Patricia, also known as Pat or Patty, was an ardent conservationist, and after raising two children, she returned to school at SUNY Purchase from which she received another Bachelor of Arts degree in 1977, this one in Environmental Sciences. She subsequently devoted herself to both local and national organizations focused on preserving our environment and, deservedly, was the recipient of numerous awards for her outstanding contributions for her conservation work from every organization in which she participated.  She had a particular interest in wetlands, wild flowers, and native plants, which she attributed to having spent much of her early childhood roaming the woods and hills along the Cumberland River in Tennessee collecting armfuls of wild flowers to sell to her mother’s friends for 5 cents a bunch.  This early devotion to botany and the world of nature led her to become engaged with a variety of organizations including The Nature Conservancy, where she served as a Trustee and Vice Chairman of  of the Lower Hudson Chapter and the New York State Board, the Rusticus Garden Club, where  she served as President, the Town of Bedford Conservation Board and Wetlands Commission, the Westchester County Environmental Management Council and Federated Conservationists of Westchester of which she was President, the Garden Club of America where she was a Board member, the Council of the New York Botanical Garden, the New York Academy of Sciences, the Native Plant Center at Westchester Community College on whose Steering Committee she served and the Lady Bird Johnson Wildflower Center in Austin, Texas, of which she was a Board member.

In her spare time, Patricia tended her garden at her home in Mount Kisco, where she planted a variety of wild flowers and native plants. In the summers, she would spend the month of July in the Adirondacks at the Ausable Club in St. Hubert’s, near Keene Valley. There she entertained both family and friends who would visit her and stay in the cottage that she rented each year, Deer Camp, on the edge of the first fairway with a view of Noonmark Mountain from the front porch. She was an avid outdoors person, having climbed several of the High Peaks and then later taking long walks up the Lake Road. When not engaged in outdoor activities, she was a voracious reader and a devoted fan of the New York Times crossword puzzles. She travelled extensively throughout her life not only to Europe, including the former Soviet Union, but also to Asia, Africa, Australia and New Zealand, Latin America and even Antarctica. She met a variety of fascinating people in her life and travels and was well versed and conversant on a wide spectrum of topics. 

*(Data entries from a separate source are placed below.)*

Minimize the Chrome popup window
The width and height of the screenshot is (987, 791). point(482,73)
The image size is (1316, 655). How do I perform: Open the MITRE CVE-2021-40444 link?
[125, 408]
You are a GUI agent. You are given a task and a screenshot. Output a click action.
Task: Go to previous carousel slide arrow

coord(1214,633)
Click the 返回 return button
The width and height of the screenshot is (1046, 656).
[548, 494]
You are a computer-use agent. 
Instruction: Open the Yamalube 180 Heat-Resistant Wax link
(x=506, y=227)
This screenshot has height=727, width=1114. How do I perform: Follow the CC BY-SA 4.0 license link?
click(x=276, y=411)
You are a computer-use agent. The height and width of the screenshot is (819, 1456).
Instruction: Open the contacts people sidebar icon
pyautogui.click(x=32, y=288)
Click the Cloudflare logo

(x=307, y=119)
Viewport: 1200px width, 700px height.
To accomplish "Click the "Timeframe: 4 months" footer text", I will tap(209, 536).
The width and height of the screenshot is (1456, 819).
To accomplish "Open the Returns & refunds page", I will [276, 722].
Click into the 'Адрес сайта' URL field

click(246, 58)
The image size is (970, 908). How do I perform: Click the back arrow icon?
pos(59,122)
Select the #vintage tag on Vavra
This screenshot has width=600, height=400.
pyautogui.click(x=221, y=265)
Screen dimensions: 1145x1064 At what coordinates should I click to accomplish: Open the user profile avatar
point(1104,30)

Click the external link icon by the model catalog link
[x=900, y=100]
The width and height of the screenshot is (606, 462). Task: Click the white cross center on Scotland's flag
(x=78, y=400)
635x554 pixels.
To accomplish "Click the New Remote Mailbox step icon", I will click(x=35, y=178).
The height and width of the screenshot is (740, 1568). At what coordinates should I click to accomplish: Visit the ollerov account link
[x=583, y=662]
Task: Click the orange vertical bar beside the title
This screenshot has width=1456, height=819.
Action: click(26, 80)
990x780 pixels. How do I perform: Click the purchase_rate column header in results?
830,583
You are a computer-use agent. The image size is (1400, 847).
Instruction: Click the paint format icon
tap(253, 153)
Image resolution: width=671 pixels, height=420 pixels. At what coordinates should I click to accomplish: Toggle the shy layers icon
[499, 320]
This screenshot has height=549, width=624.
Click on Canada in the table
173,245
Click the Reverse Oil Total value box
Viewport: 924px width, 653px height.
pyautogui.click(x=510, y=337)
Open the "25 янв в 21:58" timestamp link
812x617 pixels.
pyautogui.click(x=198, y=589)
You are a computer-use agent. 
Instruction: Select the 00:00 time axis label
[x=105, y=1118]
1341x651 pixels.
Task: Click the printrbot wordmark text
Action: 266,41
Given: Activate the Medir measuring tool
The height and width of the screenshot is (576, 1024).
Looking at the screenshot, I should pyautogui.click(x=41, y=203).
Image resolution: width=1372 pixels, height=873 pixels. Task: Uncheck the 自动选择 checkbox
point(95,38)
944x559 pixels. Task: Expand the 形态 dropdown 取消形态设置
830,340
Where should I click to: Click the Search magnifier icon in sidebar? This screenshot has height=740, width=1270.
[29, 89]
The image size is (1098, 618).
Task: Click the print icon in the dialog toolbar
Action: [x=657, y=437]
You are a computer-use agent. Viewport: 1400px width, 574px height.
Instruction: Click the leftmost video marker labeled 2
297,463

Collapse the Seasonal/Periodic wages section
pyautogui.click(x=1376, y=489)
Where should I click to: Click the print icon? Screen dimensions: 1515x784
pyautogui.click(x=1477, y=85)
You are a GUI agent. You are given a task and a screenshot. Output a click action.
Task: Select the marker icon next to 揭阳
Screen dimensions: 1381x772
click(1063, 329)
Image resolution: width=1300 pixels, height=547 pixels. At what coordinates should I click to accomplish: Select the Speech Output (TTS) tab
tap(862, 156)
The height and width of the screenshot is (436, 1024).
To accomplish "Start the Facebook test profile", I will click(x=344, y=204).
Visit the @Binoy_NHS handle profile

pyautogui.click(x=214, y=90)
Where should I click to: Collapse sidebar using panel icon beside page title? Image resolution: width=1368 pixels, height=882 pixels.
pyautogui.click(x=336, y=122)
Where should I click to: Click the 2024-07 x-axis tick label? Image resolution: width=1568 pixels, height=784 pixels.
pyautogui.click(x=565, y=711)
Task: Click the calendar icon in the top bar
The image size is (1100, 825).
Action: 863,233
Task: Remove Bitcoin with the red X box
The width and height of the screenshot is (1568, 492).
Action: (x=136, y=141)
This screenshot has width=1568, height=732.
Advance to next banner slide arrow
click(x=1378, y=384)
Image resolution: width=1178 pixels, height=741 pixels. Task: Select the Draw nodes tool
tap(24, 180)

She was a faithful and engaged parishioner of Saint Matthew’s Episcopal Church in Bedford NY for 60 years. Most of all she will be remembered as a woman of great intelligence, a calm unflappable demeanor, a warm and caring nature, a gentle sense of humor and a remarkable grace.

She is survived by her son, Thomas W. Keesee III, her daughter, Anne Keesee Niemann, her step-son, Allen P. K. Keesee, her daughter-in-law, Angela Mello Keesee, son-in-law, Thomas Niemann, and her six grandchildren, Andrew and William Keesee, and Carolyn (Broadbin), Meg, Patricia and Charlotte Niemann.  A service will be held for her at Saint Matthew’s Church, 382 Cantitoe Rd, Bedford, New York on Monday March 4th at 11am. A reception will follow in the Parish House. In lieu of flowers, contributions may be sent in her honor to:

The Native Plant Center 75 Grasslands Road, Valhalla, NY 10595 or
The Community Center of Northern Westchester Attn: Clare Murray, 84 Bedford Road, Katonah NY 10536.